Cognitive Load Theory and Retrieval Practice

This post consists of a presentation which I gave to the staff at my school on cognitive load theory and retrieval practice. The whole session was two hours long and we only scratched the surface but it seem to go down well with the majority of teachers. You can download the workpack I used for the presentation here:

As always, comments and suggestions for improvement always welcome

Key words:

Working memory:

This is where thinking actually happens. It has a very finite capacity; it can only hold and process about four different items at a time. If it receives too much it fails.  

Long-term memory:

Long-term memory has huge – almost infinite – capacity. It is here that we store our knowledge of facts and procedures. The goal is to stock our long-term memories with knowledge in a well organised, easily retrievable way and make recall of key aspects automatic. This frees up the working memory for new information.

Cognitive load:

This is the term used in cognitive science to describe how much capacity something takes up in the working memory. Cognitive overload is what happens if too many demands are placed on working memory at once

Phonological loop:

The part of the brain that deals with speaking, listening and reading.

▶ [MATERIAL]:
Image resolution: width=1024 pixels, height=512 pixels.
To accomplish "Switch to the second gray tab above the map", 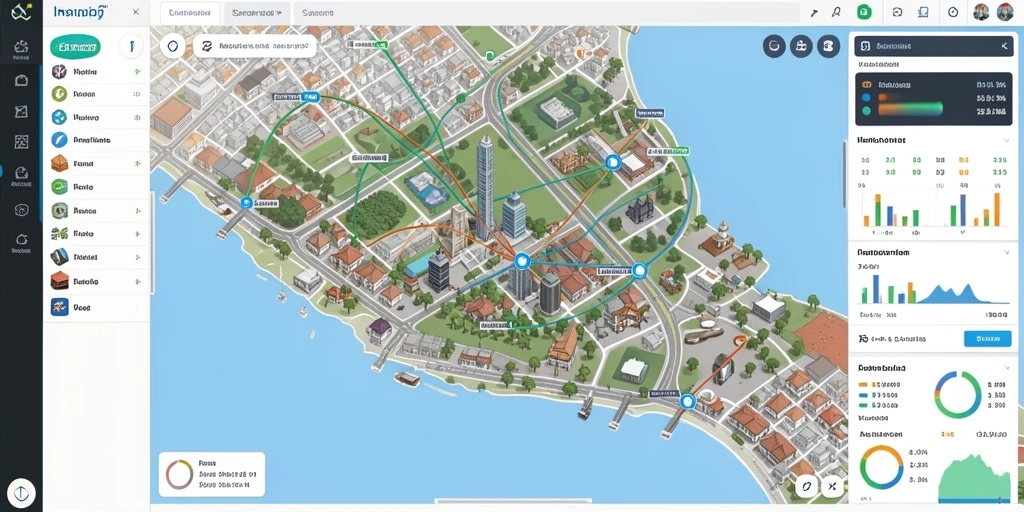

▶ [PROBLEM 1]: In the post on cognitive load theory, translate this sentence into Spanish: "It has a very finite capacity; it can only hold and process about four different items at a time."
▶ [PROBLEM 2]: Name every term that the post on cognitive load theory defines under its "Key words" heading.
▶ [PROBLEM 3]: Turn the paragraph of the post on cognitive load theory that begins "Long-term memory has huge" into a short bulleted list that keeps its main facts.

▶ [EXERCISE SOLUTION 1]: Tiene una capacidad muy finita; solo puede retener y procesar unos cuatro elementos distintos a la vez.

▶ [EXERCISE SOLUTION 2]:
- Working memory
- Long-term memory
- Cognitive load
- Phonological loop

▶ [EXERCISE SOLUTION 3]:
- Long-term memory has a huge, almost infinite capacity.
- It stores our knowledge of facts and procedures.
- The aim is to fill it with well-organized, easily retrievable knowledge and make recall of key aspects automatic.
- Doing so frees working memory for new information.